Any balanced review of the foregoing evidence cannot reach a firm conclusion as to whether or not certain phthalates, alone or in mixtures will, or will not, affect fetal testosterone production in the human. This is a pivotal issue and clearly we must await further data before reaching any conclusion. In particular, follow-up of the study by Swan et al. (2005)Go will prove vital, as more concrete evidence of a negative relationship between phthalate exposure in pregnancy and reduced AGD in newborn boys, or the absence of any such relationship, appears to be our best hope of proving whether or not phthalate exposure of the human fetus affects the masculinization process and potentially leads to TDS disorders. If the answer is Yes, then it should trigger a comprehensive review of the risk posed to humans by phthalates, a risk assessment that this time will have to take into account not only exposure to multiple phthalates but also coexposure to other environmental chemicals that are "antiandrogenic" via one or more activities. In addition, as the study by Howdeshell et al. (2008)Go shows via effects on fetal mortality, it also appears that phthalates that affect fetal steroidogenesis may also affect maternal/placental steroidogenesis (leading to pregnancy disruption). This being the case, then there may also be wider concerns about phthalate effects in adult as well as fetal humans. Nevertheless, if phthalates do not affect steroidogenesis in humans as they do in the rat, such concerns may be redundant.

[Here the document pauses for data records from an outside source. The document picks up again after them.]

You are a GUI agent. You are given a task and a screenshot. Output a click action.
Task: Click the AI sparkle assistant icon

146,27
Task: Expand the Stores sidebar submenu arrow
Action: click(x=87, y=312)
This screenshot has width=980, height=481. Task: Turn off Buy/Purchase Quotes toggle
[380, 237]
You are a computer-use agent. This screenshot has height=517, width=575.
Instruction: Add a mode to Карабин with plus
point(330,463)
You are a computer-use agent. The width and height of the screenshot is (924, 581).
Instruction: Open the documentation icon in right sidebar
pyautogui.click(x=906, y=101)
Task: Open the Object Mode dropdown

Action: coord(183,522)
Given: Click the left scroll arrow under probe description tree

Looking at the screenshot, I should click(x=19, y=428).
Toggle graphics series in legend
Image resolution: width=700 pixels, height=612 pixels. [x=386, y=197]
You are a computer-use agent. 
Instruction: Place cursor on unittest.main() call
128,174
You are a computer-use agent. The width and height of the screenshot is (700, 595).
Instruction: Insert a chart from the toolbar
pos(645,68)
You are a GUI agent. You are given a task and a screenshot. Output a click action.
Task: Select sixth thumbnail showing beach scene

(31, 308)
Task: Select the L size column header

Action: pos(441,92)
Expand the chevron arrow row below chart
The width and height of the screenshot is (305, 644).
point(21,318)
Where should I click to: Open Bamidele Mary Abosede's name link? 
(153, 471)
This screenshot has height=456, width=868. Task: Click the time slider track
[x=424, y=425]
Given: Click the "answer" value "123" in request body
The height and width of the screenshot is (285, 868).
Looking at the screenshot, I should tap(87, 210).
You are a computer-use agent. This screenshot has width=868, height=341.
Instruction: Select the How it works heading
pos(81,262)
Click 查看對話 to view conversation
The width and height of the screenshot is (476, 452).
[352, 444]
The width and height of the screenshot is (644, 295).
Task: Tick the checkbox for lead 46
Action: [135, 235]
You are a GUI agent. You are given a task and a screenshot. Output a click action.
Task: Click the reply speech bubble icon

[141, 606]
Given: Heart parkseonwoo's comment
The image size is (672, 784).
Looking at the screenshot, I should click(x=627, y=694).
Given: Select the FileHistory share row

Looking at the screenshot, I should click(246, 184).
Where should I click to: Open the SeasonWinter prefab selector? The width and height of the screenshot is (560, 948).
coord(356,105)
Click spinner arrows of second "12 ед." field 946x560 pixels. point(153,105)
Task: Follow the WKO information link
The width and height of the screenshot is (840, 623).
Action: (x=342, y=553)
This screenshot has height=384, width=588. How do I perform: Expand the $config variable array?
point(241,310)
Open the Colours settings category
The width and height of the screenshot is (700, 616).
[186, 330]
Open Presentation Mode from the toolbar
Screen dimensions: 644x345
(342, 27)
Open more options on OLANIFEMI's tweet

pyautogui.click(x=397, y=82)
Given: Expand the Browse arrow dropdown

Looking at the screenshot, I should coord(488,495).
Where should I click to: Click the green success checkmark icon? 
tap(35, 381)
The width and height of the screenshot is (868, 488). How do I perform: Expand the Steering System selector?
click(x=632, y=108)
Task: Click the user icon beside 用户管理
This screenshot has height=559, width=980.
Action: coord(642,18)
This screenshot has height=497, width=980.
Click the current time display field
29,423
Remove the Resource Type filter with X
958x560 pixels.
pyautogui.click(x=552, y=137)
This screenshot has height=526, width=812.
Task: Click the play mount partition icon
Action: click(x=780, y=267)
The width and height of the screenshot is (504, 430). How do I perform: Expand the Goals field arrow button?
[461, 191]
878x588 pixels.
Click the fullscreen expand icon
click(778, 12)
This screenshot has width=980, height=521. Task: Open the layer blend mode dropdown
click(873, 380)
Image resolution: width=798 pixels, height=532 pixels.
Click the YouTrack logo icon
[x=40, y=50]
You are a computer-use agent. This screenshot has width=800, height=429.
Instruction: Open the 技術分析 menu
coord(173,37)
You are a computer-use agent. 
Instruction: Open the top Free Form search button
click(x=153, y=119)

Advocates of the precautionary principle will not be happy to wait for more informative data as to whether or not phthalates affect the human fetus. But at the end of the day what is important is to identify what factors cause cryptorchidism, hypospadias, and other TDS disorders in humans, irrespective of whether these are genetic, lifestyle or environmental chemical exposures. For certain, it will not be just one factor or just one chemical or class of chemical that ultimately proves responsible, as history has shown us that disease etiology is usually complex and interactive. Therefore, at the very best (or worst, depending on how you see it), phthalates, even in mixtures, can only be one of several factors that might contribute causally to TDS disorders in humans, but if they are not involved we need to know so that we look elsewhere for causes.